__ZITIERTER TEXT__:
Hier kennt man sich untereinander, ich mache auch etliche bekannte Genthiner Frauengesichter aus. Doch Zeit zur Konversation bleibt nicht. Ursula Koltz geht zügig zu Stretching–Übungen über. Unbedingt korrekt sollen sie ausgeführt sein. Klar, dass die kleine, drahtige Frau jeden ihrer Schützlinge genau im Auge hat. Problemlos packen die alten Hasen der Gruppe die einzelnen Übungen. Bei mir ist das schon etwas anders.

Fuß mehr nach innen stellen, Rücken gerade – Verdammt, sie hat Recht – ich bin einsichtig und bestaune die Frauen neben mir, die so locker drauf sind, dass sie auch ein Schwätzchen wagen. Das ist bei mir nicht drin – volle Konzentration ist gefragt.

Ursula Koltz lässt nicht locker und belohnt mich für meine Hingabe hin und wieder mit einem Lob, was mir vor den Frauen fast ein wenig peinlich ist.

__ERFASSTE DATEN__:

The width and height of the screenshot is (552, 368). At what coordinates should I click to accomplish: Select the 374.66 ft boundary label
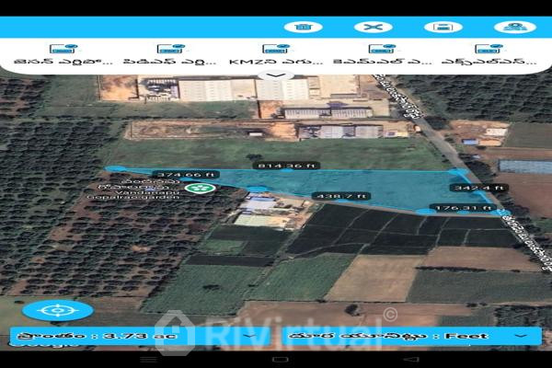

__ÜBUNGSAUFGABEN__:
- 1) Ändere den Abschnitt des Textes über die Übungsstunde zwischen „Fuß mehr nach“ und „wenig peinlich ist.“ einschließlich ab, indem du „Schwätzchen“ durch „Pläuschchen“ ersetzt.
- 2) Fasse den Text über die Übungsstunde in zwei Sätzen zusammen.
Die Auflistung wird für die Bearbeitung nicht benötigt.

__LÖSUNGEN DER AUFGABEN__:
- 1)
Fuß mehr nach innen stellen, Rücken gerade – Verdammt, sie hat Recht – ich bin einsichtig und bestaune die Frauen neben mir, die so locker drauf sind, dass sie auch ein Pläuschchen wagen. Das ist bei mir nicht drin – volle Konzentration ist gefragt.

Ursula Koltz lässt nicht locker und belohnt mich für meine Hingabe hin und wieder mit einem Lob, was mir vor den Frauen fast ein wenig peinlich ist.

- 2) Ursula Koltz geht mit einer Gruppe von Frauen zügig zu Stretching-Übungen über, ohne Zeit zur Konversation zu lassen, und achtet genau auf deren korrekte Ausführung. Während die erfahrenen Teilnehmerinnen die Übungen problemlos schaffen und sogar ein Schwätzchen wagen, braucht die erzählende Person volle Konzentration und erhält dafür hin und wieder ein Lob, das ihr vor den Frauen fast ein wenig peinlich ist.